Accordingly, I conclude that the claimant has "no limitation" in the domain of moving about and manipulating objects.
In another domain, the ALJ found that the claimant has "less than marked" limitation in the domain of "caring for yourself." The regulation ( 20 CFR 416.926a(k)(3)) sets forth some examples of limited functioning in this domain that children of different ages might have. The examples do not apply to a child of a particular age; rather, they cover a range of ages and developmental periods. In addition, the examples do not necessarily describe a "marked" or "extreme" limitation in the domain.
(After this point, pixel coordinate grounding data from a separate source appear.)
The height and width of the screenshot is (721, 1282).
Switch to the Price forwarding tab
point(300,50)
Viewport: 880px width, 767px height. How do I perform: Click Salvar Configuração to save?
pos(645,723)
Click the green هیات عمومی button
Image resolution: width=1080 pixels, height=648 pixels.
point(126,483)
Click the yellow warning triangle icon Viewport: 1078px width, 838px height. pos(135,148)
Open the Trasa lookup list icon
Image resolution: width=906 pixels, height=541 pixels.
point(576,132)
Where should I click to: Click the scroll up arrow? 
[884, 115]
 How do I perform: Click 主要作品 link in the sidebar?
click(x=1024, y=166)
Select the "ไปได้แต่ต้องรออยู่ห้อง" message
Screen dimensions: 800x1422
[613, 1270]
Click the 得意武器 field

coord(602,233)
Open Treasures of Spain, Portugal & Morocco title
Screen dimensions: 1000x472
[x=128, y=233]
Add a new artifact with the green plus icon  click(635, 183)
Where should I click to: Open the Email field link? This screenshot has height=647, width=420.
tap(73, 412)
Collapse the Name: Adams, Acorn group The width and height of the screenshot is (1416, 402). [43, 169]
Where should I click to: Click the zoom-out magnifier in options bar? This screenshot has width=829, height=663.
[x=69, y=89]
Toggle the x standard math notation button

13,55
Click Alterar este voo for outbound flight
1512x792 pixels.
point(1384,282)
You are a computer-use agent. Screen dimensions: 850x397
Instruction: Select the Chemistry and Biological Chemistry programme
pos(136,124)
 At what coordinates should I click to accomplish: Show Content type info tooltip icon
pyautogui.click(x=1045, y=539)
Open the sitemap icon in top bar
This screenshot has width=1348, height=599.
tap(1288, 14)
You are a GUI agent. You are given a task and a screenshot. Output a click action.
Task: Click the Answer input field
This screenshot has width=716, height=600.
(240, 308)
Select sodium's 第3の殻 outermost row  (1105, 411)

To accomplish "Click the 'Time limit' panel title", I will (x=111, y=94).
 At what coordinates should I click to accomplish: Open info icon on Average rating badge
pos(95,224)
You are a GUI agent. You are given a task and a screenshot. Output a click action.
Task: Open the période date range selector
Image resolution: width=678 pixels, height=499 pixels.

Some examples of difficulty children would have caring for themselves are: (i) continue to place non-nutritive or inedible objects in their mouths; (ii) often uses self-soothing activities showing developmental regression (e.g., thumb sucking, re-chewing food), or have restrictive or stereotyped mannerisms (e.g., body rocking, headbanging); (iii) do not dress or bathe appropriately for age because of an impairment(s) that affects this domain; (iv) engaging in self-injurious behavior (e.g., suicidal thoughts or actions, self-inflicted injury, or refusal to take medication), or ignoring safety rules; (v) do not spontaneously pursue enjoyable activities or interests; (vi) has disturbance in eating or sleeping patterns.
It does not appear that N.D. has marked difficulty in caring for herself. She dresses and bathes herself, and her depression is being managed with Zoloft.
The ALJ addressed this domain in part as follows:
In this domain, the medical records reveal some difficulty evident with handling frustration and being patient as a result of the claimant's depressive and anger management disorders. As previously mentioned, the claimant receives psychiatric treatment from Dr. Liu, and according to the hearing testimony of the claimant's mother in September 2006, her daughter's dosage of Zoloft, an antidepressive medication, was to be increased. However, the record was left open and recent treatment notes from Dr. Liu were submitted (Exhibit 10F). They do not corroborate the mother's hearing testimony. In fact, the claimant's mother missed the September 2006 appointment for her daughter with Dr. Liu and has a history of missing others. Moreover, the treatment notes of Dr. Liu reflect considerable improvement on medications and with therapy and do not support a finding of "marked" impairment in this domain (Exhibits 5F, 10F).
Consequently, I find that the claimant has "less than marked" limitation in the domain denoted the ability to care for herself.
Finally, the ALJ concluded that N.D. has "no limitation" in the domain of "health and physical well-being". He opined:
In this case, there is no evidence to suggest that the cumulative physical effects of the claimant's alleged mental impairments have adversely affected or even resulted in any "physical" effects on her health and physical well being.
As a result, I am constrained to find that the claimant has "no limitation' in the domain of health and physical well being.
Accordingly, the claimant does not have an impairment or combination of impairments that results in either "marked" limitations in two domains of functioning or "extreme" limitation in one domain of functioning.
As noted, the issue is whether the ALJ's decision was based on substantial evidence. When severe impairments occur, the ALJ must use the domains to determine whether they are extreme or marked limitations. As analyzed above, the ALJ reviewed each of the domains against the credible evidence. He found no "extreme" limitations in any of the domains, and since there was only one domain with a "marked" limitation, no disability could be found. 20 C.F.R. § 416.926(b).
The decision of the ALJ meets the standard of review upon which Plaintiff relies. It is a well reasoned opinion and considers all the evidence. The decision of the ALJ is affirmed. Plaintiff's complaint is dismissed with prejudice.